▶ Tareas por realizar:
**a.** Responde con base en el artículo sobre los "Epigramas" de Ernesto Cardenal:
(i) ¿Cómo se llama el amigo que se menciona al comienzo?
(ii) ¿Hasta qué hora abría la biblioteca de la Escuela de Letras de la ULA?
(iii) ¿En qué asignatura se leyó por primera vez a Catulo?
**b.** Escribe la continuación del artículo sobre los "Epigramas" de Ernesto Cardenal a partir de su última oración.

··· Página

Los “Epigramas” de Ernesto Cardenal

por

Mariano Nava Contreras
Twitter: @MarianoNava

 

La noticia de su muerte nos hizo recordar a mi amigo Arnaldo Valero y a mí que fue a través de las traducciones de Ernesto Cardenal como leímos por primera vez a Catulo. Era una época en que la biblioteca de la Escuela de Letras de la ULA estaba abierta hasta las 9pm. (no se iba la luz, era seguro, había transporte…) y sus fondos tenían todo, o casi todo lo que necesitábamos. Parece un tiempo remotísimo pero, créanme, no somos tan viejos. Lo cierto es que en la asignatura de Introducción a la Literatura Clásica Grecolatina tuvieron el buen gusto de hacernos leer por primera vez a Catulo a través de las traducciones de Ernesto Cardenal.

······
··· Datos extraídos

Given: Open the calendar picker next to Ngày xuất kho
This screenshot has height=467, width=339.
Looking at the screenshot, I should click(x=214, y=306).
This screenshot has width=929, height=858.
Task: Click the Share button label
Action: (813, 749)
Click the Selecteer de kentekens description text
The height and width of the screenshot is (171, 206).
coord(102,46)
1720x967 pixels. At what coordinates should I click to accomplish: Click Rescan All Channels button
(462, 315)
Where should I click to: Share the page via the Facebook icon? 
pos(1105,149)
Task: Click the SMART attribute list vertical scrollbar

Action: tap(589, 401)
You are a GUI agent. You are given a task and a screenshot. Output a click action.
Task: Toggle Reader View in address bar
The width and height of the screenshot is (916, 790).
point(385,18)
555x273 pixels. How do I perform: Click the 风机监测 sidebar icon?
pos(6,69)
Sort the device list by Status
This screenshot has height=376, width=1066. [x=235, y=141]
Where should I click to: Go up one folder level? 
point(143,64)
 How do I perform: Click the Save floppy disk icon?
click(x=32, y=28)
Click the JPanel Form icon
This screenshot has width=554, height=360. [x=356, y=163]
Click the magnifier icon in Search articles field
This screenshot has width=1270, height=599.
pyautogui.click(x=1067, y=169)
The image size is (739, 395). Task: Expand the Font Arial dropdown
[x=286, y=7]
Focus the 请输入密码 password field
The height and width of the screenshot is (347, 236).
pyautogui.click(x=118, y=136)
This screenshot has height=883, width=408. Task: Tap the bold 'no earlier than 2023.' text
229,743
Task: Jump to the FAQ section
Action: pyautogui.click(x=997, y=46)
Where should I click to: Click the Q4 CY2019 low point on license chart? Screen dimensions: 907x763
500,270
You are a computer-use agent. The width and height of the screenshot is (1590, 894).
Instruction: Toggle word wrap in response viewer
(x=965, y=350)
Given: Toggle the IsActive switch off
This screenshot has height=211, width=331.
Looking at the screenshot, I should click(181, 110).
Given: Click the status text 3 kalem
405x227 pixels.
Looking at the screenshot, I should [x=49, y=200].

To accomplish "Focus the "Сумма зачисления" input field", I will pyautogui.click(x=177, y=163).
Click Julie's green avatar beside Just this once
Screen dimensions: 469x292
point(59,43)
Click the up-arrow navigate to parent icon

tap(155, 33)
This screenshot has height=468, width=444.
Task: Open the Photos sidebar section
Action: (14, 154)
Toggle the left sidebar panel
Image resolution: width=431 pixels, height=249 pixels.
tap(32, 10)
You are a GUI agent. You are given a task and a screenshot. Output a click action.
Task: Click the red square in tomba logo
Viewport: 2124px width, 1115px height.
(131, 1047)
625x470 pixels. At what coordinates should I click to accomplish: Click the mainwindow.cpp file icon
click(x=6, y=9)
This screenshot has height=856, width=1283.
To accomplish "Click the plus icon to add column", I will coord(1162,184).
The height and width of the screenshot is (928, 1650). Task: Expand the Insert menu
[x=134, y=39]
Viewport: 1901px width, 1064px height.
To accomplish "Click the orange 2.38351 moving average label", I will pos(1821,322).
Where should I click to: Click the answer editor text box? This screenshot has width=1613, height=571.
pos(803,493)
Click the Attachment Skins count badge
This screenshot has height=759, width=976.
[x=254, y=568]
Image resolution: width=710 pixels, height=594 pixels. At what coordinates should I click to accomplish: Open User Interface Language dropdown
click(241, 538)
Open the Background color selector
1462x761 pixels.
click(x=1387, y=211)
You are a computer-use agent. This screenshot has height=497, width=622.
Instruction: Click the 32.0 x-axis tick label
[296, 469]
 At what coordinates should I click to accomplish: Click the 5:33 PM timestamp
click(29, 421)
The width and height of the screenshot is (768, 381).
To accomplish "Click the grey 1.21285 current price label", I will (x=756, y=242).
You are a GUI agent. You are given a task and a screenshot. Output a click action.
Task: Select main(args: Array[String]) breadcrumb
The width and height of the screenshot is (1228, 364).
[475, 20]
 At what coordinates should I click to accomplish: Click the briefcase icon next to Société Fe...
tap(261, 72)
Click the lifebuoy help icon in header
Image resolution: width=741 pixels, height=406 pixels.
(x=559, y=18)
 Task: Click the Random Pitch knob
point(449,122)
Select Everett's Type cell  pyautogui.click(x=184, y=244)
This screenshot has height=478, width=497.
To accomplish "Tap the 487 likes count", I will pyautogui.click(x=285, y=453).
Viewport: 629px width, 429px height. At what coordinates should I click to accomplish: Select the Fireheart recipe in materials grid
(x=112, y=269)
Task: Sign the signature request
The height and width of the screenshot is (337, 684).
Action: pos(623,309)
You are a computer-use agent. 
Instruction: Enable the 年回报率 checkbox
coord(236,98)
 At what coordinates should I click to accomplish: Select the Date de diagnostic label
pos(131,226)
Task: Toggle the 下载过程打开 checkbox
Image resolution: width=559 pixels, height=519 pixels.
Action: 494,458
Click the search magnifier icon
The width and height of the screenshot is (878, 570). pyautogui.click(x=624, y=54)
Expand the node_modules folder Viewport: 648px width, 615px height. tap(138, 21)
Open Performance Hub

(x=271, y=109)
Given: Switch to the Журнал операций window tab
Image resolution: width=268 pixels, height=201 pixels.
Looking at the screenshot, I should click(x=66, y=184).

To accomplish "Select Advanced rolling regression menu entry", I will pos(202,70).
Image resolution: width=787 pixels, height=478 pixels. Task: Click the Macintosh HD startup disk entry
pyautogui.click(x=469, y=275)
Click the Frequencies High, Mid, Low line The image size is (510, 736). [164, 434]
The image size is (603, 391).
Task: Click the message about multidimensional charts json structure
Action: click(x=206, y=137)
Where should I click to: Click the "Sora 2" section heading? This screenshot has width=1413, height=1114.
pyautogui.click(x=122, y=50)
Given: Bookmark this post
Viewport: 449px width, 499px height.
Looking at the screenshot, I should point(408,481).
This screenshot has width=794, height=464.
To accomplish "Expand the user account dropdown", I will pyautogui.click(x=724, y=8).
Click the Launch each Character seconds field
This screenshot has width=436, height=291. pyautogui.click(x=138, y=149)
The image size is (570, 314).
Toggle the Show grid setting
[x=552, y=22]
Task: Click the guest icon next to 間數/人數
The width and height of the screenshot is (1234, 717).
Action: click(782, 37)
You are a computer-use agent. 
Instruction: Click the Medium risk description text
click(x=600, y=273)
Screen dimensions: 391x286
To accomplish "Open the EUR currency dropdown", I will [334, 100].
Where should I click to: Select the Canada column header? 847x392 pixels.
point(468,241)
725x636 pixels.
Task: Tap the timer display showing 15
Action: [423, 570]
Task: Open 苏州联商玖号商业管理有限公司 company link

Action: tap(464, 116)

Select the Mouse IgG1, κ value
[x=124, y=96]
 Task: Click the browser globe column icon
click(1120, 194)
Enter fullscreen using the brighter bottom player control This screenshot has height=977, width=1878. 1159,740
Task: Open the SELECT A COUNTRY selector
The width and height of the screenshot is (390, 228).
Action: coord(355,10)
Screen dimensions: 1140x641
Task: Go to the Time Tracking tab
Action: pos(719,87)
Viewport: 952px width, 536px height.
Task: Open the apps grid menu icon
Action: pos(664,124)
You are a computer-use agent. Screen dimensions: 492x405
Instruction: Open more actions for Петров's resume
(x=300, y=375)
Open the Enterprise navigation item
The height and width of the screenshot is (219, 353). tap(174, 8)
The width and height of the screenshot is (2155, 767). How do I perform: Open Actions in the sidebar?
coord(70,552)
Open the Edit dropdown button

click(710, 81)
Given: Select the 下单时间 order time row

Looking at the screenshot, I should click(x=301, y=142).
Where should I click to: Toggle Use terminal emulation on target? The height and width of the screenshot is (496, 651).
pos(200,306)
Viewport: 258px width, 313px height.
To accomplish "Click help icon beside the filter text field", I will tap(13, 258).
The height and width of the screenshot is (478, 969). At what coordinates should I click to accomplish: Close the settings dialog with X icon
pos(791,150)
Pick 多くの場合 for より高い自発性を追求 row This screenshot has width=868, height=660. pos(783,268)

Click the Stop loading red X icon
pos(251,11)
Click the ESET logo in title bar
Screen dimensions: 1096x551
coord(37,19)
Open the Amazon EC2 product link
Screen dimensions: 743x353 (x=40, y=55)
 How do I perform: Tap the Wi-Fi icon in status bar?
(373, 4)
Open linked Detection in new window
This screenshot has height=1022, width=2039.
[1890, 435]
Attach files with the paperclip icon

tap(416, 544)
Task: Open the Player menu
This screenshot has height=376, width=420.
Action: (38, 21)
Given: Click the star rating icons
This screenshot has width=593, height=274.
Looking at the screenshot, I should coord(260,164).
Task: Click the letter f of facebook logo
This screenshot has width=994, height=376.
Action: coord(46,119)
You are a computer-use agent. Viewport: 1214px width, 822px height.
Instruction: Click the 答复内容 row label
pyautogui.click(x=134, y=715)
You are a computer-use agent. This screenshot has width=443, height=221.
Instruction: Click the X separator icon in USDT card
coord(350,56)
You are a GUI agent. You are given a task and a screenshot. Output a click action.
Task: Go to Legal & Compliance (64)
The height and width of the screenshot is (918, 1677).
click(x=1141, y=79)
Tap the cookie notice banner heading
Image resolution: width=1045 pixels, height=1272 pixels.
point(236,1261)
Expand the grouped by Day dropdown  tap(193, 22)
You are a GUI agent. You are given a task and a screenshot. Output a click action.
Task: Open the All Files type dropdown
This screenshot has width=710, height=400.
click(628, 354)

······

▶ Respuestas esperadas:
**a.**
(i) Arnaldo Valero.
(ii) Hasta las 9pm.
(iii) En Introducción a la Literatura Clásica Grecolatina.

**b.**
Los epigramas antiguos

Pero no es el haber traducido estupendamente a Catulo o a Marcial la única deuda que guarda la tradición clásica con el poeta nicaragüense. En 1962 la UNAM, casa donde acababa de obtener su Maestría en Letras, publicaba sus Epigramas. Solamente el título revela la sustancial presencia del mundo antiguo en su universo poético. Epígramma en griego significa “inscripción”. Los primeros epigramas eran, pues, unos pocos versos escritos sobre lápidas o estelas votivas, cuyos primeros testimonios se remontan al siglo VIII a.C. De allí que hayan sido sobre todo epitafios, aunque después evolucionaron. Como casi todas las manifestaciones literarias griegas, su origen es, pues, popular. Quizás el más famoso autor de epigramas griegos haya sido Simónides de Ceos, a quién se atribuyen cientos de estos poemas breves y concisos (“El epigrama perfecto solo tiene dos versos”, advertía Cirilo en el s. I a.C.), generalmente en metro heroico o elegíaco y con un lenguaje sencillo, más bien rayando con lo simple.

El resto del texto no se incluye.